Vinhos

3 perguntas para... Jorge Lucki

Paulistano especialista em vinhos lançou o livro "A Experiência do Gosto"

Por: Fabio Wright - Atualizado em

Jorge Lucki - 2193
(Foto: Fernando Moraes)

Reconhecido especialista em vinhos, o paulistano — e corintiano, como gosta de enfatizar — Jorge Lucki lançou na última segunda (22) "A Experiência do Gosto" (Companhia das Letras, 399 páginas, R$ 49,00), seu primeiro livro sobre o assunto. A edição reúne 64 textos, baseados nos mais de 400 artigos que ele já escreveu para o jornal "Valor Econômico" desde 2000. Numa prosa elegante e acessível, Lucki aborda tanto os termos “terroir” e “tanino” de maneira didática como discorre, por exemplo, sobre sua paixão pelos vinhos da Alsácia (região vinícola no nordeste da França).

VEJA SÃO PAULO - Qual a sua opinião sobre a qualidade do vinho brasileiro? Jorge Lucki - Não tenho dúvida de que evoluiu, principalmente de 2002 para cá. Os produtores se conscientizaram de que temos o obstáculo do clima tropical, nem um pouco adequado. Aplicaram então técnicas para vencer essa barreira, passaram a trabalhar melhor o vinhedo e conseguiram vinhos de qualidade. Mesmo assim, não temos mais de dez boas vinícolas no Brasil.

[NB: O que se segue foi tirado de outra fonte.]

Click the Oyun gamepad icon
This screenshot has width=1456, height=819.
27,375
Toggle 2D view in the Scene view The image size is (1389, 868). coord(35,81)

VEJA SÃO PAULO - Como você avalia o serviço de vinhos nos restaurantes paulistanos? Jorge Lucki - Também melhorou bastante. Antigamente, nenhum endereço possuía adega climatizada e os copos eram da pior qualidade. Hoje não se vê mais isso. Só que ainda faltam sommeliers de verdade. Eles sabem servir o vinho direitinho, mas poucos têm cultura no assunto, condições de dialogar e discernimento para montar uma carta. Geralmente, o sommelier é um garçom que se especializou em vinhos.

VEJA SÃO PAULO - Alguma dica para ajudar o consumidor na hora de escolher entre tantos rótulos disponíveis em lojas e supermercados? Jorge Lucki - Meu conselho: não compre às cegas. Há um risco muito grande de errar. É importante buscar informações em revistas, internet, guias e ir com uma “colinha” debaixo do braço. Outra coisa: muitos ligam para a “denominação de origem”, mas ela não é garantia. Por exemplo, existem valpolicellas (vinhos produzidos na região do Vêneto, ao norte da Itália) que não servem nem para temperar salada e outros muito bons. E ambos trazem no rótulo DOCG (Denominação de Origem Controlada e Garantida). Mais importante que o nome da uva e a região é ter referências sobre o produtor.